三章

第33話 藤堂平助の旅立ち―1

 常葉姫が冥界で暮らすようになって、かなりの年月が流れた。

 篁はといえば、昼は人界で有能な官吏として過ごし、夜になれば姫のところへやってくる、という忙しない日々だ。

 それもこれも、篁の『人界での寿命』が尽きるまでの話。

「その後は常時、閻魔王宮に居られるから二人でゆっくり過ごそう」

「はい。楽しみにしております」


 ……と語り合ったのも束の間。


 人界での寿命が尽きた後は、冥官としての仕事が一気に増えて忙しくなってしまった。人界が争いや諍いで乱れるたび、悪鬼妖怪が跋扈する。それを狩り、封印するのが、彼の役目だ。

「ああ、嫌だ嫌だ……。こんなに忙しいとは聞いてないよ」

 若いころの姿のままの篁が、嘆く。すると、こちらも十五、十六のころの姿のままの姫が、くすくすと笑う。

「篁さま、お忙しいときこそ、いかがですか?」

 姫がそっと差し出すのは、かつて宴席で篁が演奏した横笛だ。この笛の演奏のお陰で、嘉智子皇后が褒美を下さる気になったのだと後から聞いた。
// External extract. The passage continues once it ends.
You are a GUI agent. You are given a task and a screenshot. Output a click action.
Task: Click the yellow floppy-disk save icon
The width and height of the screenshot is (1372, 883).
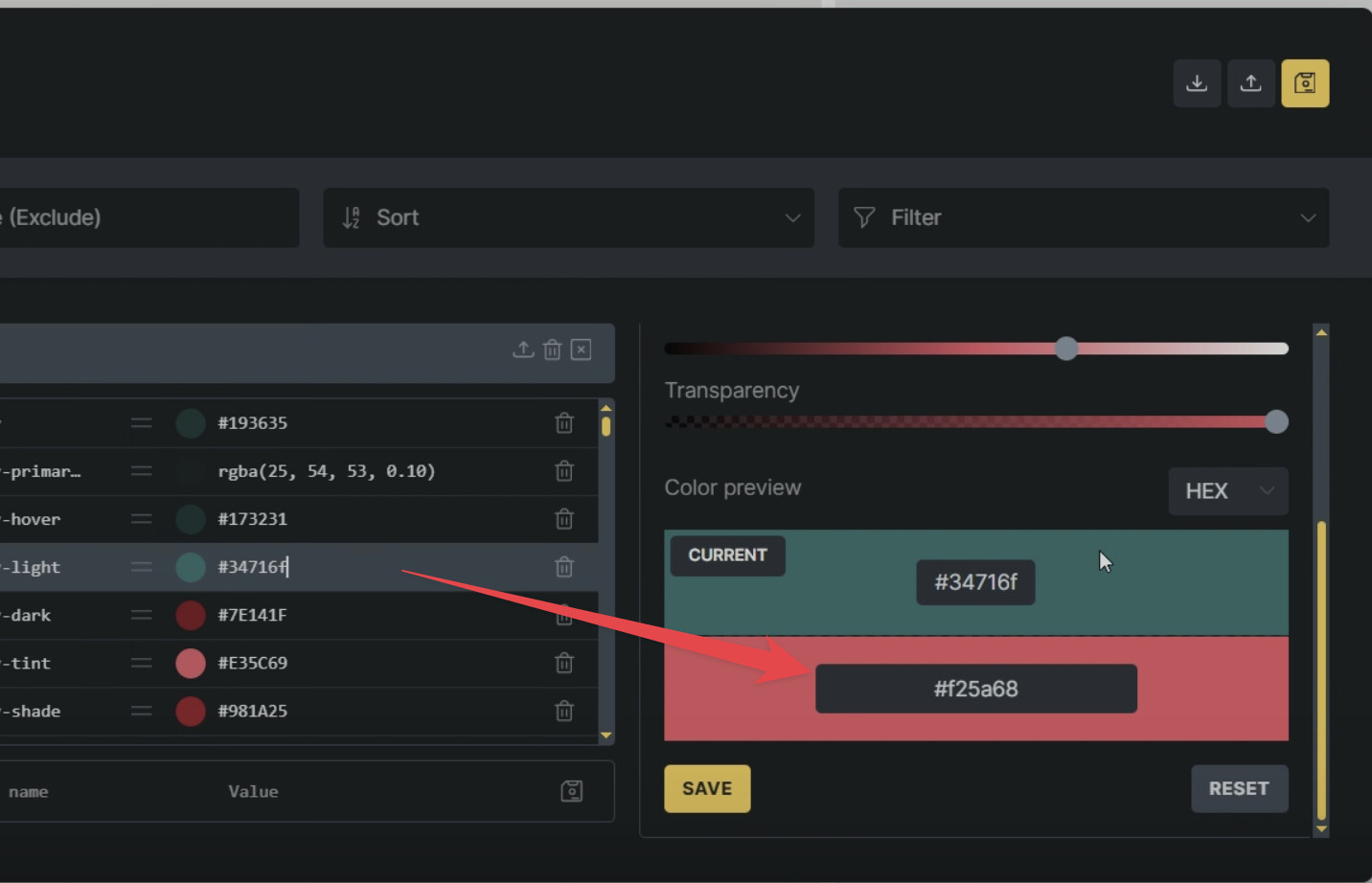1305,82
 そして、姫が用意している琴は、彼女が山奥にいた頃から愛用している琴。不思議と弦が切れることもないその音は、騒乱のたびに『陰の気』に傾きそうになる篁を正気に引き戻している。

 今回も、雷微真君が復活するほどの瘴気と妖気が渦巻く都に身を置いている篁の気や霊力は、まったく安定していない。

「新選組の屯所では笛を吹く間もないとお嘆きでしたでしょう?」

「ああ、あいつらの中で歌舞音曲に通じた奴なんていないんじゃないかと思う」

「ならば尚の事、ここで楽しんでいってくださいな」

「よし、では少しだけ……」


 二人の演奏は風に乗り、閻魔王の元まで届く。

 戸を少し大きく開けてその音色に聞き入るのが、閻魔王のささやかな寛ぎの時間だ。

 きっと、常葉姫が消えたとき、篁も消えるだろう。その逆もまた、同様だ。

「一日でも長く、共に居られるといいな」

 彼はそう呟き、巻物を脇に置いた。その巻物は、ひっきりなしに届く篁への『特別任務命令書』だが、少し遅れたって構わないだろう。
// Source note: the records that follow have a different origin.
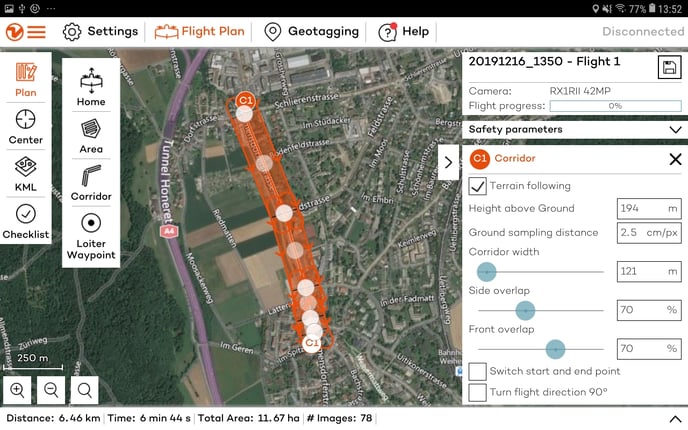Image resolution: width=688 pixels, height=430 pixels.
Task: Expand the Safety parameters section
Action: 675,130
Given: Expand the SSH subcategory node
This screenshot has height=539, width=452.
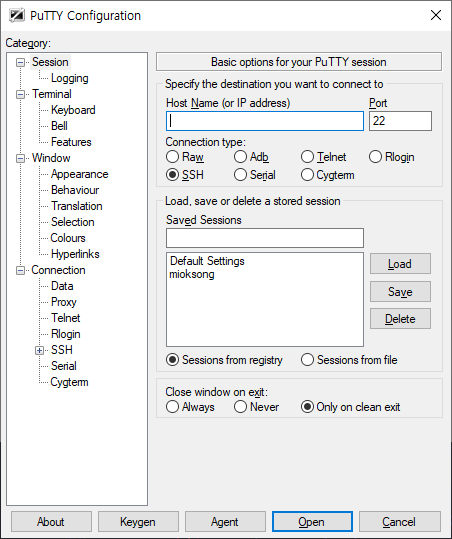Looking at the screenshot, I should coord(40,351).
「まったく……人界の騒がしさはなんとかならぬのか……」

 

◇ ◇ ◇ ◇ ◇


「さてもさても……どうしたら良いものかな……篁、なんぞ知恵を出せ」

「名案が浮かんでいたらとっくに進言してます」

「……そうであろうな……」

 篁と閻魔王は、朝から二つ並べた水鏡を見て頭を悩ませていた。

 大きな鏡には、戦の真っ只中である人界の様子が、小さな鏡には、新選組の屯所が映し出されている。屯所に異変は見られない。

 篁は溜め息をつきながら大きな鏡を指先で弾いた。鏡面がゆらゆらと揺らいで視点が切り替わる。

 粉塵が巻きあがり怒声と悲鳴が交錯するなか、誠の旗が風にたなびいている。その旗の元で勇ましく戦っている新選組の姿がある。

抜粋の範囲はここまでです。